A ficção científica
A ficção científica, premonitória de grandes epidemias
A ficção científica escreveu dezenas de livros e roteiros sobre vírus letais, com mortes em cadeia e populações assustadas, tramas que lembram a pandemia atual e enfatizam a vulnerabilidade humana.
"Se a ficção científica tem uma utilidade, além do prazer da leitura, é tentar ver o que pode acontecer no futuro com base no presente e dizer: cuidado!", explica à AFP Jean-Pierre Andrevon, autor de "Le monde enfin", um clássico na França que descreve o mundo depois de uma pandemia.
E é que "a epidemia faz parte das mil e uma catástrofes que nos esperam, ou de qualquer forma, que são possíveis", acrescenta.
Desde "O Último Homem", de Mary Shelley (criadora de Frankenstein), publicado em 1826, à atual série "Years and Years", com Emma Thompson, passando pelo filme "Contágio", de Steven Soderbergh, os vírus invadiram a ficção científica muito antes do SARS-CoV-2 se espalhar pelo mundo.

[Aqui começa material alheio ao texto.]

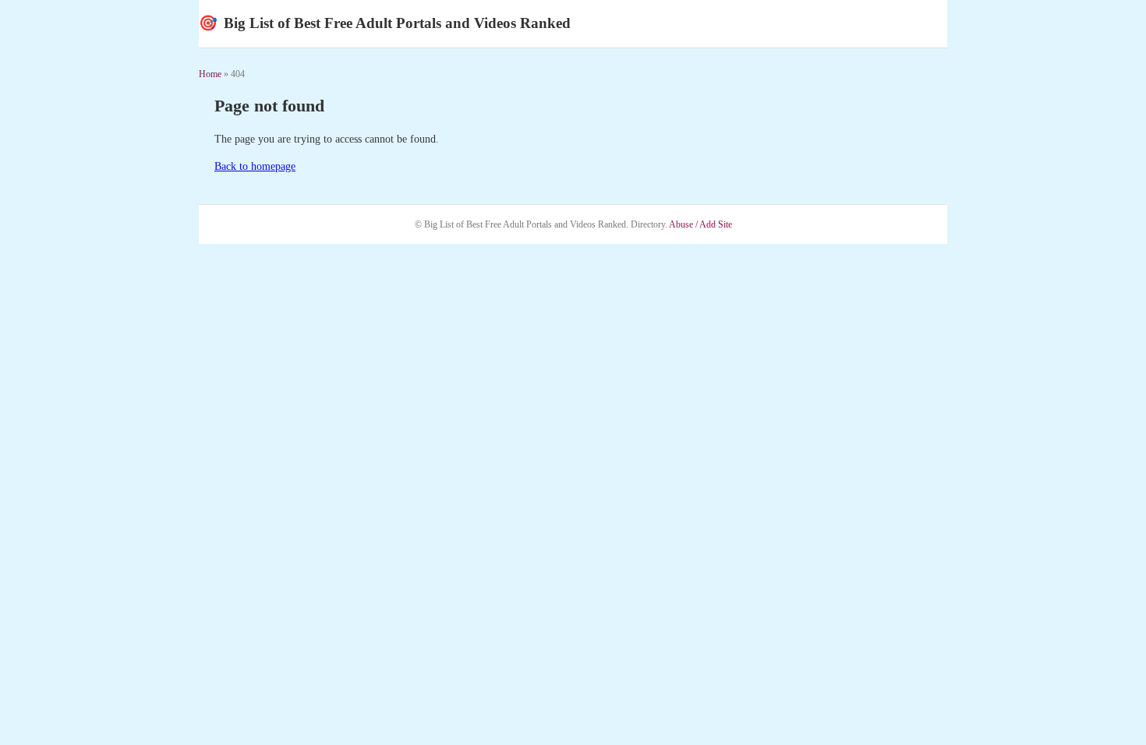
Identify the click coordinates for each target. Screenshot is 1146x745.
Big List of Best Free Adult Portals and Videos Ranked (385, 23)
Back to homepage (254, 166)
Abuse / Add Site (700, 224)
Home (210, 74)
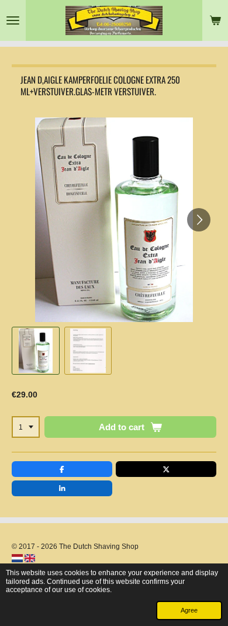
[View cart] (215, 20)
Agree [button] (189, 610)
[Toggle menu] (13, 20)
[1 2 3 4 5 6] (26, 427)
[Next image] (198, 219)
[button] (36, 351)
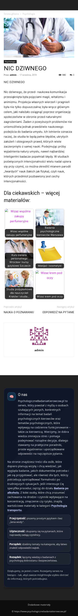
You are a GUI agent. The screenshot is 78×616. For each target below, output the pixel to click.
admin (13, 74)
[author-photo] (39, 344)
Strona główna (11, 13)
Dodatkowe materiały (39, 604)
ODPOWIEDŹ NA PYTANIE (58, 312)
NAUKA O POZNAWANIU (19, 312)
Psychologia (29, 13)
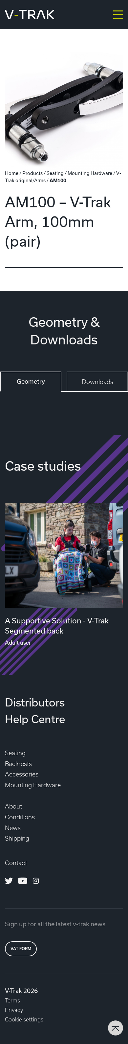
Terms (12, 1000)
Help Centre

Roland Lehoucq e Jean-Sébastien Steyer, especialistas na área e autores do livro "La science fait son cinéma", explicam por que "os vírus são tão bons clientes da ficção científica".
Seu modo de transmissão através de fluidos vitais, "a panóplia de sua periculosidade, seu possível estado latente", sua rápida disseminação e suas consequências devastadoras "nos aterrorizam e nos lembram sem cessar que o homo sapiens é antes de tudo um homo vulnerabilis".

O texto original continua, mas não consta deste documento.